**Exercise goal**
From the line that contains "juin, 2025 (234, 1628)" to the last line of the entries, write each line out exactly; include both ends and nothing else.

#### Records for processing

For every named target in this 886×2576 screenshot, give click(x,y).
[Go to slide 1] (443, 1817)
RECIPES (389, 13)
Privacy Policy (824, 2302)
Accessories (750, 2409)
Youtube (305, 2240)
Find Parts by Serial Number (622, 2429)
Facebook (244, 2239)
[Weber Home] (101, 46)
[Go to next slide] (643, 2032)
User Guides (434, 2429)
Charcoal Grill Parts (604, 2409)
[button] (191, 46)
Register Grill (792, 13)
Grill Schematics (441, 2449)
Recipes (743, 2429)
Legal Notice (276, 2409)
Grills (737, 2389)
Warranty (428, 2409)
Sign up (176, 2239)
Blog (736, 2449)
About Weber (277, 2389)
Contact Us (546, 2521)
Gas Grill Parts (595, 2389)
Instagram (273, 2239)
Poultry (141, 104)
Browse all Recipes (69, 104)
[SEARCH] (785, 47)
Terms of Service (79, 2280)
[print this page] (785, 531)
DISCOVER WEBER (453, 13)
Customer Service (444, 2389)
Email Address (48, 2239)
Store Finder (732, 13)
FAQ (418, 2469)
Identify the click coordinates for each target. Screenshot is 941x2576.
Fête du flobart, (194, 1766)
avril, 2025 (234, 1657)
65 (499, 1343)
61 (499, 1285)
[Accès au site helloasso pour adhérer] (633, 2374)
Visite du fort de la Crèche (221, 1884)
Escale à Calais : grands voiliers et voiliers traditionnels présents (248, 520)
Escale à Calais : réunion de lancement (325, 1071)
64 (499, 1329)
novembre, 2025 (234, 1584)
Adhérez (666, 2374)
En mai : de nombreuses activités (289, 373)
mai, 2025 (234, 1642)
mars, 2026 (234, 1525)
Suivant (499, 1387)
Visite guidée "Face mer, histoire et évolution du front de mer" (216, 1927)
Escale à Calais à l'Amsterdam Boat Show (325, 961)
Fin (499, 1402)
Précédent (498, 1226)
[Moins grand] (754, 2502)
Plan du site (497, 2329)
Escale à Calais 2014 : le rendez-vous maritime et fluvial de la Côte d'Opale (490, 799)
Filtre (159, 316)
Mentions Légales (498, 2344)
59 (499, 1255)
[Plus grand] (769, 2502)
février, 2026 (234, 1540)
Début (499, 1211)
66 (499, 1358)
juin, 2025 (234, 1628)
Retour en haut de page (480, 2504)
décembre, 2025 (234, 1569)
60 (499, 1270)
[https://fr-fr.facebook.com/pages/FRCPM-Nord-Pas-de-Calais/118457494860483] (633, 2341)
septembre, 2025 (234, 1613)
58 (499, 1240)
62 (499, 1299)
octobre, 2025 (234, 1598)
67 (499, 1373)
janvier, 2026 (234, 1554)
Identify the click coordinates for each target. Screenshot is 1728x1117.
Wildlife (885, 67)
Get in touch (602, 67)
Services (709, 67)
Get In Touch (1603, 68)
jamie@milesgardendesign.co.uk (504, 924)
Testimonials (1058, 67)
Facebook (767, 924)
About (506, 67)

########

**Answer section**
juin, 2025 (234, 1628)
Retour en haut de page (480, 2504)
décembre, 2025 (234, 1569)
60 (499, 1270)
[https://fr-fr.facebook.com/pages/FRCPM-Nord-Pas-de-Calais/118457494860483] (633, 2341)
septembre, 2025 (234, 1613)
58 (499, 1240)
62 (499, 1299)
octobre, 2025 (234, 1598)
67 (499, 1373)
janvier, 2026 (234, 1554)
Identify the click coordinates for each target. Screenshot is 1728x1117.
Wildlife (885, 67)
Get in touch (602, 67)
Services (709, 67)
Get In Touch (1603, 68)
jamie@milesgardendesign.co.uk (504, 924)
Testimonials (1058, 67)
Facebook (767, 924)
About (506, 67)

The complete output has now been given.